§ **Text block**

Aug 6, 2012 10:51 PM
TUCSON-The man suspected in Tucson's mass shooting on January 8th is in a Tucson federal prison.
U.S. Marshals flew Jared Loughner to Tucson ahead of his appearance in federal court Tuesday at 11am.
He's expected to plead guilty to killing six people, and wounding 13 others including former Congresswoman, Gabrielle Gifford's.
A U.S. district court judge confirms a plea agreement has been reached.
However before Loughner can enter the plea, the judge must find him mentally competent to understand what is happening.
Loughner has spent more than a year at a federal medical facility in Missouri being treated for mental illness. He previously pleaded not guilty to all the charges from the shooting outside the Safeway where former Representative Gifford's was holding a meet and greet with constituents.
Some of the victims' families, and survivors of January 8th, are expected to attend the hearing.
Some tell News 4 they want to hear Jared Loughner take responsibility for his actions on January 8th. Mavy Stoddard is one of the survivors. Her husband Darwin died protecting her.
Her reaction to Loughner's guilty plea, "It makes me feel a lot better for him to acknowledge what he has done."
She also tells News 4 Tucson, the thought of reliving those horrifying moments in a trial is too much for her and some of the other victims.
While she won't be at the hearing on Tuesday because of a recent illness she knows her husband would have also wanted a guilty plea.
"Oh yes, definitely he would like for lLoughner to plead guilty," she said.
Mike Piccarreta represents the family of Federal Judge John Roll, who died on January 8.
Piccarreta will be at Tuesday's hearing. He says the plea is a fair resolution to a difficult case.
"I think there is protection of the public by keeping him locked up for the rest of his days and on the other hand saves the public a lot of money from going through the expense of attempting to a death penalty."
Carol Gaxiola who heads Homicide Survivors says there will be an array of emotions in the courtroom. She knows firsthand. Her daughter was murdered in 1999. Two men are in prison and one of them pleaded guilty.
"You're going to feel some relief. Very often what happens, is that the kind of relief you feel, isn't what you anticipated."
Mavy Stoddard says even though she won't be in court but a U.S. Attorney representative will let her know the minute Jared Loughner admits he's guilty.

§ **Source material**
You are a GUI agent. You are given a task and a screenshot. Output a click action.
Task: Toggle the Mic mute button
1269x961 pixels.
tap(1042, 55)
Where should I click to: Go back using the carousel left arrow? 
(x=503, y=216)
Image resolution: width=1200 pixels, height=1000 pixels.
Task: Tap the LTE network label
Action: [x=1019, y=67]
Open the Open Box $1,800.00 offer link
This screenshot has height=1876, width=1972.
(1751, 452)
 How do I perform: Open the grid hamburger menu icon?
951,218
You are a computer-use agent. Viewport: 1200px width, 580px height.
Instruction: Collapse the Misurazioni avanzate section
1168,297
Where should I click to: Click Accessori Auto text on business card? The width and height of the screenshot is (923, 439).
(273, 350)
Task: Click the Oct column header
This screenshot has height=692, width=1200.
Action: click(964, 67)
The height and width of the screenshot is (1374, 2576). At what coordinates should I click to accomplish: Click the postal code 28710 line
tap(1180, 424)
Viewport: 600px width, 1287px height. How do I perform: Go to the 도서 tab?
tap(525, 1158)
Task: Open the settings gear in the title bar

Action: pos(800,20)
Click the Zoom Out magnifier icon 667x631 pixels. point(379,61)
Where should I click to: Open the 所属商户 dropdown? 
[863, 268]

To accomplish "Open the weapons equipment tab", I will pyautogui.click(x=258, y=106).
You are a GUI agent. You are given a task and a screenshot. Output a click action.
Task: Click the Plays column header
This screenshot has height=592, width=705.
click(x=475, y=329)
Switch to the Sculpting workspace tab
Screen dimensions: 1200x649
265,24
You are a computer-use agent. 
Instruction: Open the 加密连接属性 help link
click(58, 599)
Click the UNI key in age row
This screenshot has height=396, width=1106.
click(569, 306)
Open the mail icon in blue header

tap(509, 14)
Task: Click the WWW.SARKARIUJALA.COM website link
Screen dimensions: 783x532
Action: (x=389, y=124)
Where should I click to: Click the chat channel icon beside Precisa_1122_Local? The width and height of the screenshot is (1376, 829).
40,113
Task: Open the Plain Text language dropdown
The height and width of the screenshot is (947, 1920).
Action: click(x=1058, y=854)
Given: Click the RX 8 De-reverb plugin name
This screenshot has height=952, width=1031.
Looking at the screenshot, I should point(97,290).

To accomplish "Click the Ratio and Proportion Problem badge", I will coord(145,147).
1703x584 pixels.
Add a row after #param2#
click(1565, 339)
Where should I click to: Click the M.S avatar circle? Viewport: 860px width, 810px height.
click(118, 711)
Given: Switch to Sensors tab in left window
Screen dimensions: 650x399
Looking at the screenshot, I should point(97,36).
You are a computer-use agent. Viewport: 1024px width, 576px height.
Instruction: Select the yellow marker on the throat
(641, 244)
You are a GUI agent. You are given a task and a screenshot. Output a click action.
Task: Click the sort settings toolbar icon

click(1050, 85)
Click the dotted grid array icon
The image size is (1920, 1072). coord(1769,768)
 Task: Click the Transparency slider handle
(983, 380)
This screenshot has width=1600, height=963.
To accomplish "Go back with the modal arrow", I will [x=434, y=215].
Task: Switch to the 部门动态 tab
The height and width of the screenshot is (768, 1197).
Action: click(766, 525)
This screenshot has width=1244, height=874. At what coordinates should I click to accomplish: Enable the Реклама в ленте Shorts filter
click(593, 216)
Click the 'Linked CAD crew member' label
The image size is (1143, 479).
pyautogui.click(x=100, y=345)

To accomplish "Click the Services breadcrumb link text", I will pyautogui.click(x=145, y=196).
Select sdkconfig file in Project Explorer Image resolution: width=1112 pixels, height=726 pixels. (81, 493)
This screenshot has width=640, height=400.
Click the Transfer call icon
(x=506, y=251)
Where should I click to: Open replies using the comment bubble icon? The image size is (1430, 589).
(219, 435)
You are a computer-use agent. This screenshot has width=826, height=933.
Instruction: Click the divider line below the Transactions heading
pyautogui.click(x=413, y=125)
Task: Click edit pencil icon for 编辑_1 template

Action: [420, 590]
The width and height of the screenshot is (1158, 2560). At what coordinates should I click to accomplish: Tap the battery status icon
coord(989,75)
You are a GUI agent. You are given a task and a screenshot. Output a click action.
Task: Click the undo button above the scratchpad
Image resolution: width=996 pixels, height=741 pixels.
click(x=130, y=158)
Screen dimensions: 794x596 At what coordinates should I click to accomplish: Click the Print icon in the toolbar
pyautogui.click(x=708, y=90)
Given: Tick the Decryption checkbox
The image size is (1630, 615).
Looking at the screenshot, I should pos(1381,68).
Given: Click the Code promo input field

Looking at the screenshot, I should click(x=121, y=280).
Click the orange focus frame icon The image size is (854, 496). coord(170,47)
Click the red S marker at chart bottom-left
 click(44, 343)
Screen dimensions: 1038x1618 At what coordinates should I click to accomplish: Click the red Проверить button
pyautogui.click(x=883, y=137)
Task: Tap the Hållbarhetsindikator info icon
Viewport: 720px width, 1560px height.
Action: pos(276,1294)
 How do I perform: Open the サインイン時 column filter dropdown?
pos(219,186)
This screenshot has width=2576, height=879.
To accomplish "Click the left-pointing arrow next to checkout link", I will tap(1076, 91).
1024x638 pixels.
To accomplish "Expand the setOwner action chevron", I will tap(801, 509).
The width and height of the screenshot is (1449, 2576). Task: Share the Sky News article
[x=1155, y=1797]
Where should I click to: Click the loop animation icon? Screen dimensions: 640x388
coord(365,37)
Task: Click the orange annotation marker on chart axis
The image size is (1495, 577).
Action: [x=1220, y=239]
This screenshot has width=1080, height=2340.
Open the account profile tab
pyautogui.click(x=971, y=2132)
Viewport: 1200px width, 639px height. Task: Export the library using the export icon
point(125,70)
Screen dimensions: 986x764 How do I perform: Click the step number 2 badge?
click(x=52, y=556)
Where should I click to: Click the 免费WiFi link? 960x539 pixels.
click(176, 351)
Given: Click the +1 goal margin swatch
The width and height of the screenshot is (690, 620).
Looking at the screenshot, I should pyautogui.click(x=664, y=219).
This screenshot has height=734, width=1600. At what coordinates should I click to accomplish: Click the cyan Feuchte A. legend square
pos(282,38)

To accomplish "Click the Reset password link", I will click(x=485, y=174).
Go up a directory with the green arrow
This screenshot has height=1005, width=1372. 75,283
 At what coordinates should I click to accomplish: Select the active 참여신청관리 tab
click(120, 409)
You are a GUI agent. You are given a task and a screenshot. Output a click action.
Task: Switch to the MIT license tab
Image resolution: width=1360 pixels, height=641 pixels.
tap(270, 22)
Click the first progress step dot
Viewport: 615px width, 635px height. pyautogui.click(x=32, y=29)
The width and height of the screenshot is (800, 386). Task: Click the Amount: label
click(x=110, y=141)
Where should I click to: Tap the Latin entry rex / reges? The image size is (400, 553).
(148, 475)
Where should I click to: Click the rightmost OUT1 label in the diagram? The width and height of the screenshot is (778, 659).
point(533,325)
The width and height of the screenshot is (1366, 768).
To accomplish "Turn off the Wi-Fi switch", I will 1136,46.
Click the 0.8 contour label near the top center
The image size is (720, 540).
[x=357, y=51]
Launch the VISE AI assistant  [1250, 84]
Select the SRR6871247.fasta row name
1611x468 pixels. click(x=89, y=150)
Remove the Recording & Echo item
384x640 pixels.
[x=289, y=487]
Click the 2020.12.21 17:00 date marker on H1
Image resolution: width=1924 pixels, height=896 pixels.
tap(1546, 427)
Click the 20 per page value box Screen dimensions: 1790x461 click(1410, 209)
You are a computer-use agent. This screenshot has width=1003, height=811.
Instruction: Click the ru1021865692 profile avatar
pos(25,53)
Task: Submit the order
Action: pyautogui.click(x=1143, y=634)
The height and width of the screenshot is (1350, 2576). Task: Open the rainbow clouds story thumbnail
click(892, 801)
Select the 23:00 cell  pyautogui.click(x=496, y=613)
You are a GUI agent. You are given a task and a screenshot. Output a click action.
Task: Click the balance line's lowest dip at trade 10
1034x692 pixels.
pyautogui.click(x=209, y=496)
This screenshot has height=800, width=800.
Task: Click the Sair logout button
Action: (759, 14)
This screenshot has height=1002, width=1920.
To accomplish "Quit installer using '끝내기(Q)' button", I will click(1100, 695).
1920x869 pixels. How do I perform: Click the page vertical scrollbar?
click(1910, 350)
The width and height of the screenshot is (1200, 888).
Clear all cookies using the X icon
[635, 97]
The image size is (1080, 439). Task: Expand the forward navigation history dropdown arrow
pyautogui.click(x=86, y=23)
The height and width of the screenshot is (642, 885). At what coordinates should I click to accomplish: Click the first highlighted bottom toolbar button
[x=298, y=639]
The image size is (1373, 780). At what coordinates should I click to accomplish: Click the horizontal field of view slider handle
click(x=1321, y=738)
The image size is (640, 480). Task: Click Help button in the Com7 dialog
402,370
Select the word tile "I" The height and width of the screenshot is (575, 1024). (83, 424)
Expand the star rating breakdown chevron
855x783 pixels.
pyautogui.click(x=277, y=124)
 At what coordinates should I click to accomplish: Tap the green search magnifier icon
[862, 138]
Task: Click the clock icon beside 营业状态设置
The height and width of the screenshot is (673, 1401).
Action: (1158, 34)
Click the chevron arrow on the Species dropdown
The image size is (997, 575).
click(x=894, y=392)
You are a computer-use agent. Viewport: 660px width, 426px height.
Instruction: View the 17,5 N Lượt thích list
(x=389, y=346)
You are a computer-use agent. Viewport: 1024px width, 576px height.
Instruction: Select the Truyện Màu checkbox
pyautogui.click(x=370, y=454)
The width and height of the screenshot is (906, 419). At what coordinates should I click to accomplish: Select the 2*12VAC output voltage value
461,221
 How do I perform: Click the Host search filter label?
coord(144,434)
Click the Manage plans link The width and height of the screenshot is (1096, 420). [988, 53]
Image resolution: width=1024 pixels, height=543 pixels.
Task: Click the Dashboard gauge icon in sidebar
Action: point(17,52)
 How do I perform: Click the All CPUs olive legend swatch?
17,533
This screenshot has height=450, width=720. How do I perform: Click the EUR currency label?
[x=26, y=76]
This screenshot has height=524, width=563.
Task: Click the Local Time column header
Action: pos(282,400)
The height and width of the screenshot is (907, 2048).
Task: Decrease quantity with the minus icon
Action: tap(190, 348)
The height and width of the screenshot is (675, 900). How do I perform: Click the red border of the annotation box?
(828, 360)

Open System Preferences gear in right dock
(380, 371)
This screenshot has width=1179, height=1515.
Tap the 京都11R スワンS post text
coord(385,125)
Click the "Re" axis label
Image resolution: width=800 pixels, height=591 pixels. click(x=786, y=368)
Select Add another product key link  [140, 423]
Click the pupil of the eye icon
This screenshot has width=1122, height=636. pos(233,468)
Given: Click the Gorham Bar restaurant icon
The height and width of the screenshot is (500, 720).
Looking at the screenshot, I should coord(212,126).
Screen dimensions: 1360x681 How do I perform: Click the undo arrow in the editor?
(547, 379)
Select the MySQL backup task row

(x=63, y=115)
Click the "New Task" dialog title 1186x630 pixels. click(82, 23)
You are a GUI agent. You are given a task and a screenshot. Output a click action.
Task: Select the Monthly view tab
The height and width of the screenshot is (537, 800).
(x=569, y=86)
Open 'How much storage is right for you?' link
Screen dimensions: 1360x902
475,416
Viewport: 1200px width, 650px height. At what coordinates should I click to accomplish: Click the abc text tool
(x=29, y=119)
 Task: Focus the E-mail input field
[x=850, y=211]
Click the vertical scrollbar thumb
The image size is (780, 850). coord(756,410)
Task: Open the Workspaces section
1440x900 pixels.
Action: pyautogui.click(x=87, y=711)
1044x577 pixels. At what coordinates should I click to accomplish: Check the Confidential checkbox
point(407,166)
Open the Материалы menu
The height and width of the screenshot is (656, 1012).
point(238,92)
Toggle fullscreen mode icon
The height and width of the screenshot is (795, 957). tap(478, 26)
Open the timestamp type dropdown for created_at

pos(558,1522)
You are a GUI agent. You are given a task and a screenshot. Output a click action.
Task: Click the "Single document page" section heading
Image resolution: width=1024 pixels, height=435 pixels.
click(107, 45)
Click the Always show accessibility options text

§ **Your instructions**
Please answer from the news report on the Tucson shooting case: where did Jared Loughner spend more than a year being treated for mental illness?

§ **Result for this exercise**
At a federal medical facility in Missouri.